Nadie en Chile desconoce los hechos de aquella trágica Navidad de 1553, pero hay varias versiones y yo voy a contarlos tal como los oí de labios de Cecilia. Mientras Valdivia y su reducida tropa se defendían a duras penas en Tucapel, Juan Gómez estaba detenido en Purén, donde los mapuche lo mantuvieron sitiado hasta el tercer día, en que no dieron señales de vida. Transcurrió la mañana y parte de la tarde en una espera ansiosa, hasta que por fin Gómez no soportó más y salió con una partida a revisar el bosque. Nada. Ni un solo indio a la vista. Entonces sospechó que el sitio del fuerte había sido una estratagema para distraerlos e impedirles reunirse con Pedro de Valdivia, como éste había ordenado. Así, mientras ellos estaban ociosos en Purén, el gobernador los aguardaba en Tucapel, y si había sido atacado, como era de temer, su situación debía de ser desesperada. Sin vacilar, Juan Gómez ordenó que los catorce hombres sanos que le quedaban montaran en los mejores caballos y lo siguieran de inmediato hacia Tucapel.

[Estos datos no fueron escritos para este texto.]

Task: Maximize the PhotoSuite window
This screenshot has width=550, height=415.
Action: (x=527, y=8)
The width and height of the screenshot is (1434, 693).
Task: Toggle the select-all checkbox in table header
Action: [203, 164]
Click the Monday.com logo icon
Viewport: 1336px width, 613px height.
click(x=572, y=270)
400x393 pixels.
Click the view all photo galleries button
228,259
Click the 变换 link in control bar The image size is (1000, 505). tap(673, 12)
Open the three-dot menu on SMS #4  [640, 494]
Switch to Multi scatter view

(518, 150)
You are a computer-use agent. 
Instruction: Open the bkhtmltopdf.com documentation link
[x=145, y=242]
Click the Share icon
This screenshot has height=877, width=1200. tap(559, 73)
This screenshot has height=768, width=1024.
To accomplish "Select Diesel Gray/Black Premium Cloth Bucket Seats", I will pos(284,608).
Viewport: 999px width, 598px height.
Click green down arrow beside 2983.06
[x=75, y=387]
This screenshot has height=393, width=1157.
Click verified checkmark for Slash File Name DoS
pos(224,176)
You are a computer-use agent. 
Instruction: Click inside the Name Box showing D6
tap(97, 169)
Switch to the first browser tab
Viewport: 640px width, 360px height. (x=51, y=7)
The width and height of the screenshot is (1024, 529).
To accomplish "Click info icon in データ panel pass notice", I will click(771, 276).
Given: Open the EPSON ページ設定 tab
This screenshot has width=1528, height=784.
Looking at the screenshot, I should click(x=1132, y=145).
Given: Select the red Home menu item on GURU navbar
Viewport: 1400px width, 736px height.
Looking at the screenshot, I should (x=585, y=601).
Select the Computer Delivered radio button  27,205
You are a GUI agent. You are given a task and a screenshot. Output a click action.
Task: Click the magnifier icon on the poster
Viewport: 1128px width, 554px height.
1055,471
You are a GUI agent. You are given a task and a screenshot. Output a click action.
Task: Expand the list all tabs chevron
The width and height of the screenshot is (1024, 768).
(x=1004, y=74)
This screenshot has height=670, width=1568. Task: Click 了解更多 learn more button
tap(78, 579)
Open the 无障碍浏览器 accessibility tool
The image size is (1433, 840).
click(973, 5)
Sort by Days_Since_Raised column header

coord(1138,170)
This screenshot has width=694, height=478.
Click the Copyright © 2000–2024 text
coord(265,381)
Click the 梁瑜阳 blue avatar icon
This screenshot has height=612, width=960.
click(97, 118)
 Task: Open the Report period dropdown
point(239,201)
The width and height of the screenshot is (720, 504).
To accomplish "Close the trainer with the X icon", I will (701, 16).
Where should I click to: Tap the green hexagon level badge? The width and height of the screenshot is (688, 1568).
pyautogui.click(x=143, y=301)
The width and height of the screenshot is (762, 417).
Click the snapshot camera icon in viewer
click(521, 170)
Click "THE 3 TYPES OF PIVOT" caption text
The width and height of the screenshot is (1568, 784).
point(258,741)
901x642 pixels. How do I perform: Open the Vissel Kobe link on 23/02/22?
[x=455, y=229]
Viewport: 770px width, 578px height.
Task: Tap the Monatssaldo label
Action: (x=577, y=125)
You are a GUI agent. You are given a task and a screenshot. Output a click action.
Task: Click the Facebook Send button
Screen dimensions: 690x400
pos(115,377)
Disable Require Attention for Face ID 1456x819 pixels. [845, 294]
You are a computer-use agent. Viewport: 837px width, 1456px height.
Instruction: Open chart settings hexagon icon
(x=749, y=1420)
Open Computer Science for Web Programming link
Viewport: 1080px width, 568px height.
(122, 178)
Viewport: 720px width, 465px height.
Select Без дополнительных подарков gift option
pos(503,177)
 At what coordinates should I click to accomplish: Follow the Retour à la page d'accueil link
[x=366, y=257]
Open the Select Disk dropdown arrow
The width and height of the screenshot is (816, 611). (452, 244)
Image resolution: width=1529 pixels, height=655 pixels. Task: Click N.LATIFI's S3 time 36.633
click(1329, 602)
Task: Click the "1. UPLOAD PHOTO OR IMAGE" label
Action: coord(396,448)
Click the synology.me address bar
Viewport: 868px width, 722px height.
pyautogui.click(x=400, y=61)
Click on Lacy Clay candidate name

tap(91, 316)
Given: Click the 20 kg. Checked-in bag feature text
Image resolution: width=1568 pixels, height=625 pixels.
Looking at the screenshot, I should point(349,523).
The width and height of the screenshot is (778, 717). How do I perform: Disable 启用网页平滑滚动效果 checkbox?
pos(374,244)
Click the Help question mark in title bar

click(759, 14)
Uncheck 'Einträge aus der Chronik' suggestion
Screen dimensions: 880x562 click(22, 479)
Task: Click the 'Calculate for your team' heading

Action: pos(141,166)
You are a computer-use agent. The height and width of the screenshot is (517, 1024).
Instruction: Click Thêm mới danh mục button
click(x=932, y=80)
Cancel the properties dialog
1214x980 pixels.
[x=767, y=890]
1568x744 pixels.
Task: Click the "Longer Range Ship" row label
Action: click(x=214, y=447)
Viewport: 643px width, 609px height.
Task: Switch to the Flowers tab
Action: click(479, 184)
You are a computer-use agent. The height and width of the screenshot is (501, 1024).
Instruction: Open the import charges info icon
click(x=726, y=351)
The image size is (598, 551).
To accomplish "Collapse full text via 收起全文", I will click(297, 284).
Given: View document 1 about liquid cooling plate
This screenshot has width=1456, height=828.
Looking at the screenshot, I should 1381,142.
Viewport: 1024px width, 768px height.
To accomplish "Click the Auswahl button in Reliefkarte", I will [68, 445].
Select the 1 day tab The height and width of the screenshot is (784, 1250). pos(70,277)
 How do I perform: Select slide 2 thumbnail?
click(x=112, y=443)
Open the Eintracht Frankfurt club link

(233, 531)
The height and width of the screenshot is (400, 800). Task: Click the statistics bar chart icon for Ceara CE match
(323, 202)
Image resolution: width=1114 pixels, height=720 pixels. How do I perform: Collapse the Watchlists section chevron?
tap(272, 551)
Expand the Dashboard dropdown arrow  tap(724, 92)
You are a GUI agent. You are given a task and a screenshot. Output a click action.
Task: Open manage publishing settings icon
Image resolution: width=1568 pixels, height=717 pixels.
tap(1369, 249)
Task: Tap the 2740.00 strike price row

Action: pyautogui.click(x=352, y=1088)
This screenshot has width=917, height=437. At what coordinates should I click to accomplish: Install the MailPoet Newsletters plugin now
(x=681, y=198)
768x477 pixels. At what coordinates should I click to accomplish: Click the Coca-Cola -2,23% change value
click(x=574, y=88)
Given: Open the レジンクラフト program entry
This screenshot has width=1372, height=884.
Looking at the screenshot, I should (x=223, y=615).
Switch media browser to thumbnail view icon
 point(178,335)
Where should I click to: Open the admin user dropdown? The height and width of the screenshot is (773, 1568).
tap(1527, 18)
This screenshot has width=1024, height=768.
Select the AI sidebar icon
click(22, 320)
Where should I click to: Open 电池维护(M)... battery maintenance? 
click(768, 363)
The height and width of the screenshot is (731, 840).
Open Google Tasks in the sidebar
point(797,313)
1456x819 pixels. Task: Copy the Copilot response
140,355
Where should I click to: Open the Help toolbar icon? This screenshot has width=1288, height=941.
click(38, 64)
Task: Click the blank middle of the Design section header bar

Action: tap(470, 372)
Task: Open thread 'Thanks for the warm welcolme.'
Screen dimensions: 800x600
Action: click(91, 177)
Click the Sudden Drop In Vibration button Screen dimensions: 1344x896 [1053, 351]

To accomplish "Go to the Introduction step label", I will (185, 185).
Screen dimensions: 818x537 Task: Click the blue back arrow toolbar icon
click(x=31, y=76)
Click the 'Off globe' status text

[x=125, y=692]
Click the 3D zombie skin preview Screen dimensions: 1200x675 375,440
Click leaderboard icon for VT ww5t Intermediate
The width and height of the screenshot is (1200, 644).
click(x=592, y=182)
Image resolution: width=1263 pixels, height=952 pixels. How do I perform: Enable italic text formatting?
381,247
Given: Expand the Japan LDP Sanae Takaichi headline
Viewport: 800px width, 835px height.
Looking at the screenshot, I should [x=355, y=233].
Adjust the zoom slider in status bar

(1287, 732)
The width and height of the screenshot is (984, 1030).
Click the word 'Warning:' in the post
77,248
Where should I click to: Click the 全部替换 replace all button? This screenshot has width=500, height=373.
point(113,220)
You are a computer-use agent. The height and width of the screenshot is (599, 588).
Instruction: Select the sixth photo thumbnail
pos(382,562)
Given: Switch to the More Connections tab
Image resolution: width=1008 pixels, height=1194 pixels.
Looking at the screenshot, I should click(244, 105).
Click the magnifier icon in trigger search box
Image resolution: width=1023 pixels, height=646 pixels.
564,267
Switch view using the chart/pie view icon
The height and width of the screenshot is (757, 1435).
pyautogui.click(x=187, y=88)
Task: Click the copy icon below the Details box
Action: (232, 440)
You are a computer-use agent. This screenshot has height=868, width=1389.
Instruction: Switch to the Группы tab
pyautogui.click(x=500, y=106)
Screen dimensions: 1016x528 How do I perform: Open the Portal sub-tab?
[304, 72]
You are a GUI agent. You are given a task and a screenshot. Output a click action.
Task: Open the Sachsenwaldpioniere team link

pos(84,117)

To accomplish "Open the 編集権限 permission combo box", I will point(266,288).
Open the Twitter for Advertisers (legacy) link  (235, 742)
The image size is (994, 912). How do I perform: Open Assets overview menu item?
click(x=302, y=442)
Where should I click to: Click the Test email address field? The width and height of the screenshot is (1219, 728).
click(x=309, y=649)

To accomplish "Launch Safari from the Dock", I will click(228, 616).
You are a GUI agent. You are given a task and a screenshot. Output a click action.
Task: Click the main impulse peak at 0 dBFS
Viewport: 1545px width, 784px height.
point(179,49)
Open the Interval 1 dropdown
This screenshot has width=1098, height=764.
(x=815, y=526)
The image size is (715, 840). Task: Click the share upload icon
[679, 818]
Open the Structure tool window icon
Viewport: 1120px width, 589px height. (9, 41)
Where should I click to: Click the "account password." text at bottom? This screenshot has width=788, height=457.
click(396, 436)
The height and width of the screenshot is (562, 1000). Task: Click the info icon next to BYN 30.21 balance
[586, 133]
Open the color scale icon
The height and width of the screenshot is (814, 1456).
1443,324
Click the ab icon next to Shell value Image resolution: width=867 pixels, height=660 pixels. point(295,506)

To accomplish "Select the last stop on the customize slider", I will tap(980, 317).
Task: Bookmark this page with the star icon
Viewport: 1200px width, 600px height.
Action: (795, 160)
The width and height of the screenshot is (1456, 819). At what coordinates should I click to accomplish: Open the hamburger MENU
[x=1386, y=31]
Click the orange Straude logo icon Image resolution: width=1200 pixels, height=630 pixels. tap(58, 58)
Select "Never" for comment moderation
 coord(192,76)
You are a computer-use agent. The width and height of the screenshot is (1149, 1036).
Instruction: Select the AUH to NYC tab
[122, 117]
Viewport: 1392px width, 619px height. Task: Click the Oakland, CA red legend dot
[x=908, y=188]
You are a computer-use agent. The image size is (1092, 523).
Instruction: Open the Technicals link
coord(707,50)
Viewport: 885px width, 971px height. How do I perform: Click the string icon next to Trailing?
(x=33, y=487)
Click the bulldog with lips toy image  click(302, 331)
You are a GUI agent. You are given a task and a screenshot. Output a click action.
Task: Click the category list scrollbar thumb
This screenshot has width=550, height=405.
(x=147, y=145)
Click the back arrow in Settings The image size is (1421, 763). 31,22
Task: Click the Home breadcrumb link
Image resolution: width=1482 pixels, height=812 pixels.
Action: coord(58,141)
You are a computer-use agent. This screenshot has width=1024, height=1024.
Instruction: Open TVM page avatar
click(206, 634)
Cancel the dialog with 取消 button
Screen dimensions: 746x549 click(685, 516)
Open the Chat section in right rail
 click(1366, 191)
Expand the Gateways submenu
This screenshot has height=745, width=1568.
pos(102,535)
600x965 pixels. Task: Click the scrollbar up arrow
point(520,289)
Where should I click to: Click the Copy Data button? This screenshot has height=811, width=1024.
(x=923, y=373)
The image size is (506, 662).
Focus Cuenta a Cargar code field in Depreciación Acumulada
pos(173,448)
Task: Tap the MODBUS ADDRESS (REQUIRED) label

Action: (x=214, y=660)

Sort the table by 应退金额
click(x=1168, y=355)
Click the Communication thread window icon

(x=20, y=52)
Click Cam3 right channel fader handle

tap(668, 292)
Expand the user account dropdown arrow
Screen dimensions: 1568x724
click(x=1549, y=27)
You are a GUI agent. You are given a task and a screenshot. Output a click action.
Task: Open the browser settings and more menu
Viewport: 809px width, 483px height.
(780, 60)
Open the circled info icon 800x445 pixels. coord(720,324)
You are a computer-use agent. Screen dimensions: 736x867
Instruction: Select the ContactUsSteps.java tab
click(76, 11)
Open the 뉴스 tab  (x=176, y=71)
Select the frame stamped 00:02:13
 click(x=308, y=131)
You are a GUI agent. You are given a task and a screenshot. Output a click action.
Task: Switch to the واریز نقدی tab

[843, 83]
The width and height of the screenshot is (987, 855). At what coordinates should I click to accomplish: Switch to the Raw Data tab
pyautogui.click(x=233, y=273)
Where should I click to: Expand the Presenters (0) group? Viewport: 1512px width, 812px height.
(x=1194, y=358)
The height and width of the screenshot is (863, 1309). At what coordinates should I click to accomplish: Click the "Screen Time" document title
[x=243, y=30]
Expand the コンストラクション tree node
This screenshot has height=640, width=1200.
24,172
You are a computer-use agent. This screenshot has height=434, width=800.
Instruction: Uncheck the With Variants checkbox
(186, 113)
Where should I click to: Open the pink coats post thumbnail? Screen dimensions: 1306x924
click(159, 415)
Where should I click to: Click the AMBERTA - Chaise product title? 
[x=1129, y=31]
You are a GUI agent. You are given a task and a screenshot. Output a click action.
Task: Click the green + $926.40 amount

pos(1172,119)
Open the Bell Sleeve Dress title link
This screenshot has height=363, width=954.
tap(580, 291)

Cabalgaron la noche entera, y a la mañana del día siguiente se encontraron en las cercanías del fuerte. Pudieron ver la colina, el humo del incendio y grupos dispersos de mapuche, ebrios de guerra y muday, blandiendo cabezas y miembros humanos; los restos de los españoles y yanaconas derrotados el día anterior. Horrorizados, los catorce hombres comprendieron que estaban rodeados y correrían la misma suerte que los de Valdivia, pero los intoxicados indígenas estaban celebrando la victoria y no los enfrentaron. Los españoles espolearon sus fatigadas cabalgaduras y subieron por la colina, abriéndose paso a mandobles entre los escasos borrachos que se les pusieron por delante. El fuerte estaba reducido a un montón de leños humeantes. Buscaron a Pedro de Valdivia entre los cadáveres y trozos de cuerpos descuartizados, pero no lo hallaron. Una tinaja con agua sucia les permitió saciar la sed propia y de los caballos, pero no hubo tiempo de nada más, porque en ese momento comenzaban a ascender por la ladera miles y miles de indígenas. No eran los ebrios que vieran antes, éstos habían salido de los árboles sobrios y en orden.